In meditation, he found a deep connection between the wisdom in the passages and the way he conducted himself throughout the day. It was a thrilling discovery. “The passages were lifelines, guiding me to the source of wisdom deep within and then guiding me back into daily life.”

Years passed, and Easwaran’s inner and outer life became richer and more challenging as his meditation deepened.

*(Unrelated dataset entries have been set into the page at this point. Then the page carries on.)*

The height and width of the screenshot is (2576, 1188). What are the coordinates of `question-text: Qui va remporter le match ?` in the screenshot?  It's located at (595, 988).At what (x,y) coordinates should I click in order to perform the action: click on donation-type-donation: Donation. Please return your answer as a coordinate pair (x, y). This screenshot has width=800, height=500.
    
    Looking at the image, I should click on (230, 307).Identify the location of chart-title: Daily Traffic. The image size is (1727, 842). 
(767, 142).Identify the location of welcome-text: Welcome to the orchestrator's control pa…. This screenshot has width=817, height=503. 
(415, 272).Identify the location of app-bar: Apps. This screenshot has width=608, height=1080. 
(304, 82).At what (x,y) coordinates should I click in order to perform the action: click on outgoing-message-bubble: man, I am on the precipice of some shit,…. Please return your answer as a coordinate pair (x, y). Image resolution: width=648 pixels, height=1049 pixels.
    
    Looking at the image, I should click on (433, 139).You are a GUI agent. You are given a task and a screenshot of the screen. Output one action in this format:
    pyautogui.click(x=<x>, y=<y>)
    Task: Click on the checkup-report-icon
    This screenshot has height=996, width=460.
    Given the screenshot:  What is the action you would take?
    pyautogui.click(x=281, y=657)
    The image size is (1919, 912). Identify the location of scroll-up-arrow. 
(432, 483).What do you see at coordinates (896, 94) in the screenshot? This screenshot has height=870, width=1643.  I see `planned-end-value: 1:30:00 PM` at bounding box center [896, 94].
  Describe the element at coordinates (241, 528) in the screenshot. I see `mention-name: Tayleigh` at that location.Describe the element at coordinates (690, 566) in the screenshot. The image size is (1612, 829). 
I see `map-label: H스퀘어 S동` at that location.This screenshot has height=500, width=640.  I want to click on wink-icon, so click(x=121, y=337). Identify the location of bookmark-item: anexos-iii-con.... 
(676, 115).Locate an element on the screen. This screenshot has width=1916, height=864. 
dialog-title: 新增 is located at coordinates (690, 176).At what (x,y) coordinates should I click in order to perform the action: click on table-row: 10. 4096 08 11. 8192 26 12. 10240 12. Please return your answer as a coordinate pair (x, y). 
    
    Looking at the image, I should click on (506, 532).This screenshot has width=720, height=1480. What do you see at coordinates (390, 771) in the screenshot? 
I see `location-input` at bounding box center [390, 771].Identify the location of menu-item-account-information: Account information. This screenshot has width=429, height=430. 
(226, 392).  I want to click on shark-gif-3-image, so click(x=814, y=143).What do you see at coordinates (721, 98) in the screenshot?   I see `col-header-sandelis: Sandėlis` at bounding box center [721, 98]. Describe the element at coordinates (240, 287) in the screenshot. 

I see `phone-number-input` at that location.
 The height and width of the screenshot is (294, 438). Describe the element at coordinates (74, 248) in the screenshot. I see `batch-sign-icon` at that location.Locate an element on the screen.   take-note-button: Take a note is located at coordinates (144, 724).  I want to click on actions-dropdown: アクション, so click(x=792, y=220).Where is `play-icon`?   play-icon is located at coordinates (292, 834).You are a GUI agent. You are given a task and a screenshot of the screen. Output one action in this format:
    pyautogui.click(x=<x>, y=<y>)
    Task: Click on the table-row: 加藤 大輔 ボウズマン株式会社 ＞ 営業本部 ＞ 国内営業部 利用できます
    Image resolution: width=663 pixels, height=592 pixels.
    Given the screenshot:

In 1959 he came to the US on the Fulbright scholarship and lectured widely on the spiritual heritage of India. Some students were eager to learn about meditation, and Easwaran loved teaching. He developed a simple, effective eight-point program of passage meditation based on his own spiritual experience. Thousands of people of all ages and backgrounds now follow this program all around the world.

Easwaran as a Teacher

In the introduction to one of his key books, Easwaran described his approach as a teacher. He appealed to people, he said, “partly because I have not retired from the world – I live very much as a family man, a good husband, son, and friend – but also because I have tried to combine the best of West and East.

“I live together with forty friends at our ashram, or spiritual community, and though I have heavy responsibilities in guiding our work, I take time for recreation. I go with friends to the theater; I am fond of Western and Indian classical music; I like to take the children to the ice cream parlor and the dogs to the beach for a run.

“But perhaps what appeals most deeply is that I understand the difficulties of living in the modern world. Before taking to meditation, in my ignorance of the unity of life, I too committed most of the mistakes that even sensitive people commit today. As a result, I understand how easy it is to make those mistakes, and I know how to guide and support those who are trying to learn a wiser way of living.”

Easwaran Now

Since Easwaran’s passing in 1999, interest in his work has only increased. People choose to relate to him today in various ways: as an authority on world mysticism; as a wise spiritual writer; as an experienced teacher of meditation; and as a personal spiritual guide.

Easwaran is a recognized authority on the Indian spiritual classics. His translations of the Bhagavad Gita, the Upanishads, and the Dhammapada are the best-selling editions in the USA. Over 1.5 million of his books on spiritual living and world mysticism are in print.

The meditation programs that Easwaran created for every stage of life are reaching growing audiences in person and online. He left a vast legacy of video and audio talks which will be shared increasingly over the next years through our website, programs, publications, and digital library.

For those who seek him as a personal spiritual guide, Easwaran assured us that he lives on through his eight-point program.


"I am with you always”, he said. “It does not require my physical presence; it requires your open heart."